• _WHAT YOU ARE ASKED TO DO_:
Would you please return every line from the listing that contains the word "computer"?

• _DATA UNDER STUDY_:
============

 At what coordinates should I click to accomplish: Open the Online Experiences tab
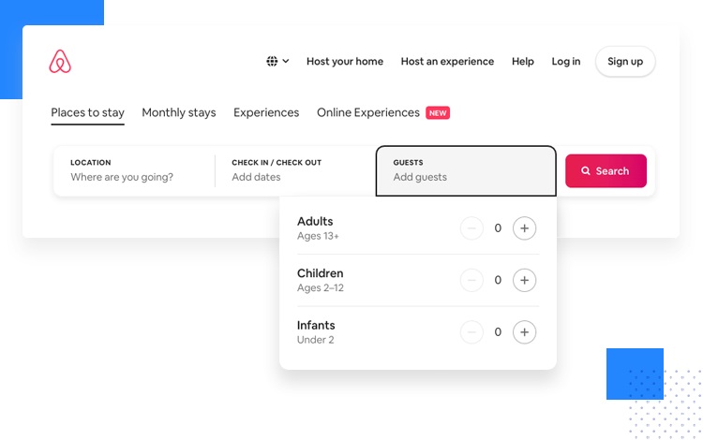click(368, 112)
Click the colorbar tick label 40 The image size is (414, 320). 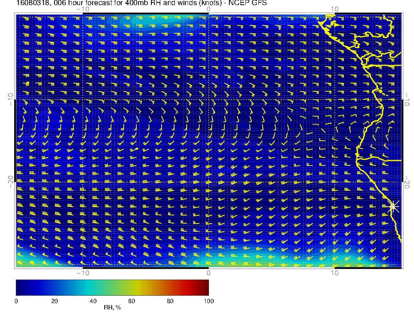pyautogui.click(x=93, y=301)
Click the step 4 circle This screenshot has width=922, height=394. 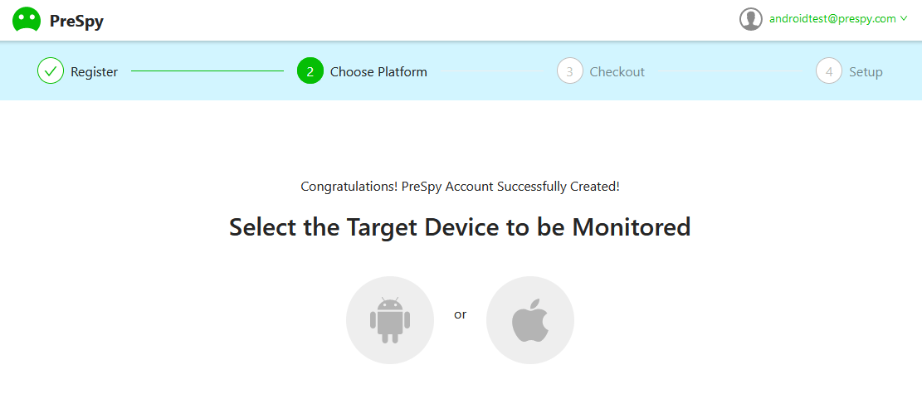pos(829,71)
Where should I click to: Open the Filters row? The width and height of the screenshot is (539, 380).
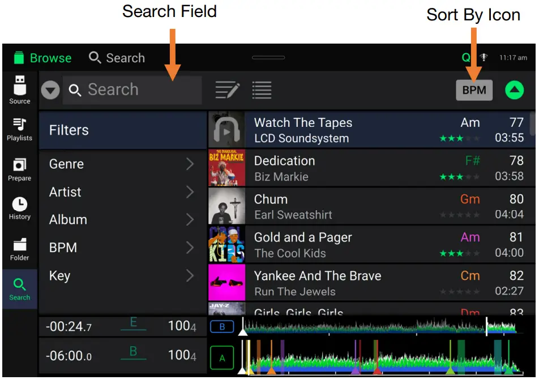click(122, 130)
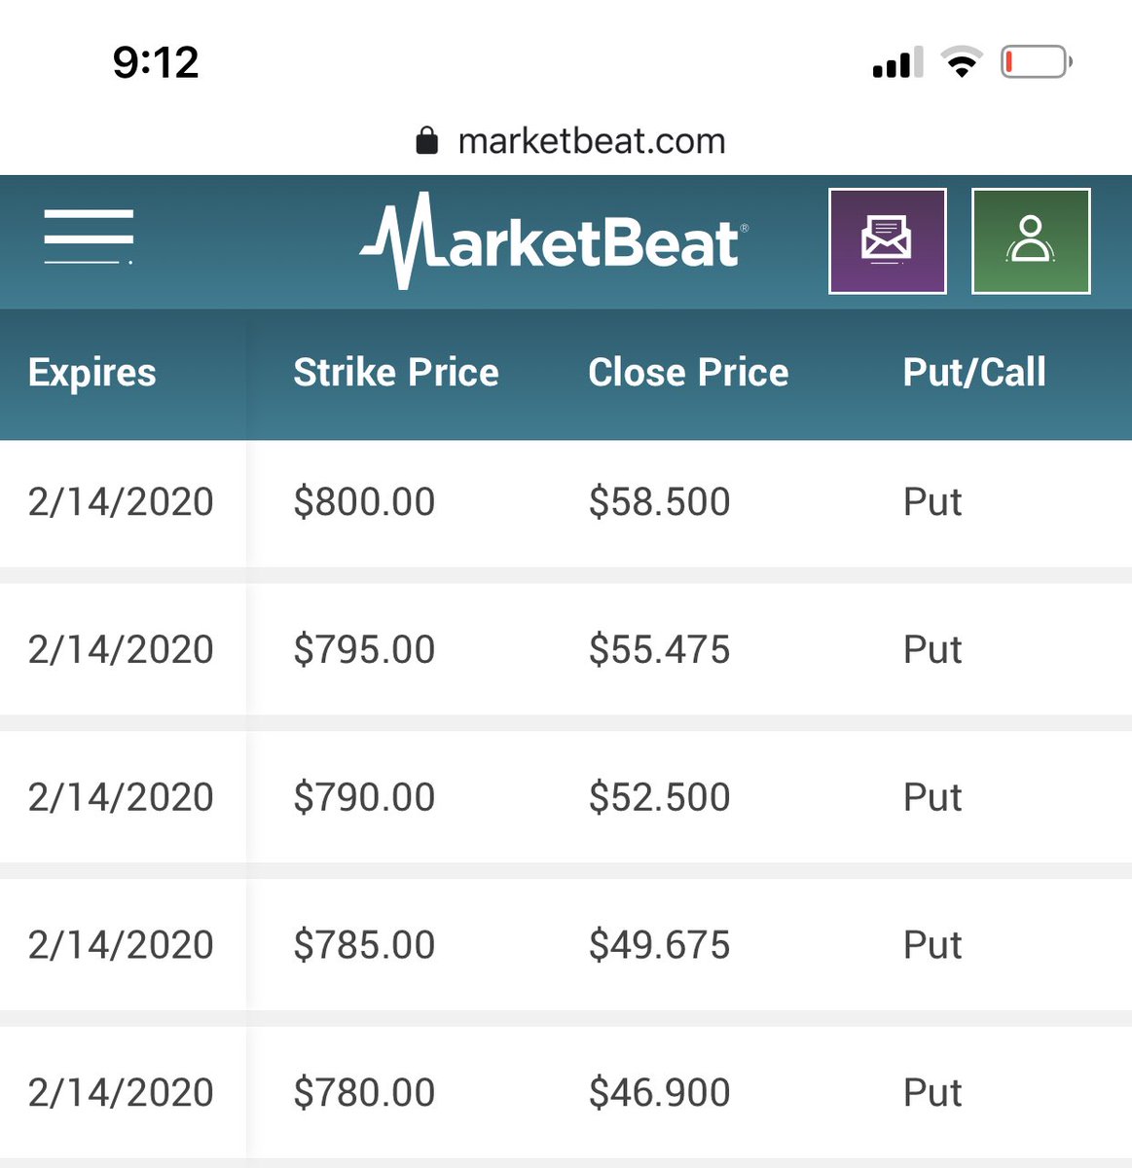Tap the Wi-Fi status icon

(961, 63)
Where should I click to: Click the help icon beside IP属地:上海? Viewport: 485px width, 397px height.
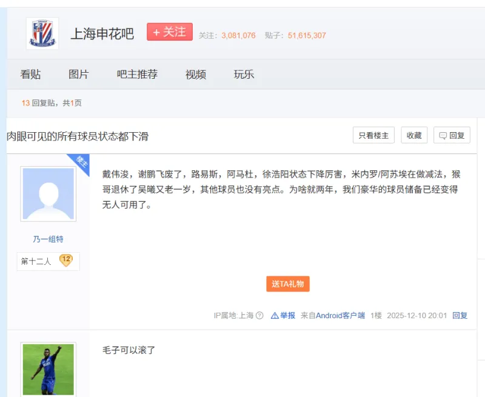259,316
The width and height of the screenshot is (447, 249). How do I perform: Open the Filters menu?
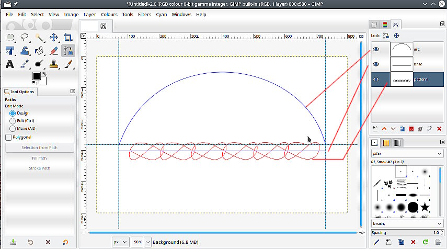click(x=144, y=15)
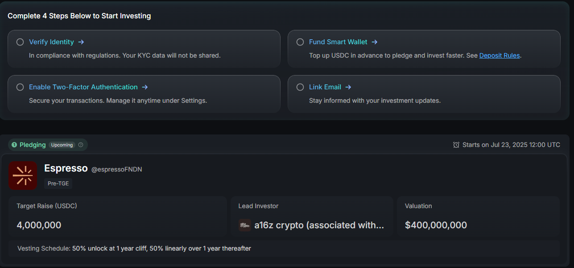Click the alarm clock icon beside start date
The height and width of the screenshot is (268, 574).
point(456,145)
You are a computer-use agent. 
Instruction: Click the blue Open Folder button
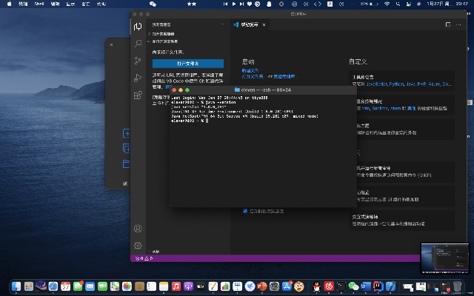tap(187, 64)
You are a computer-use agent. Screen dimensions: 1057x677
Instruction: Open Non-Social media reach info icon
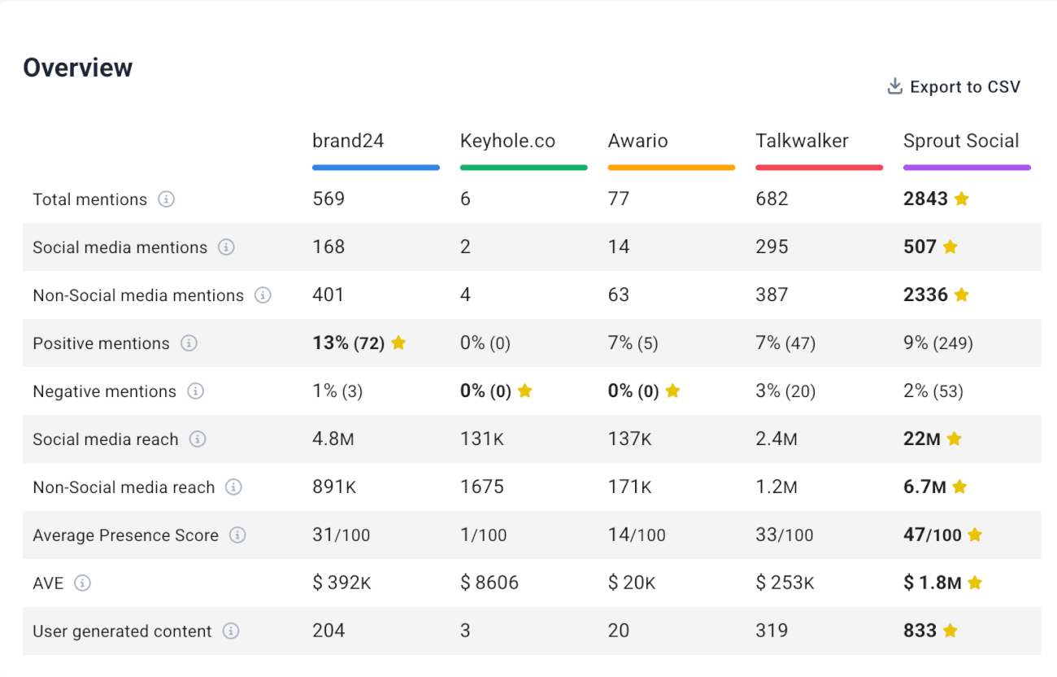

============

• _RESULT_:
You are a computer-use agent. 
You are a computer-use agent. Screen dimensions: 1057x677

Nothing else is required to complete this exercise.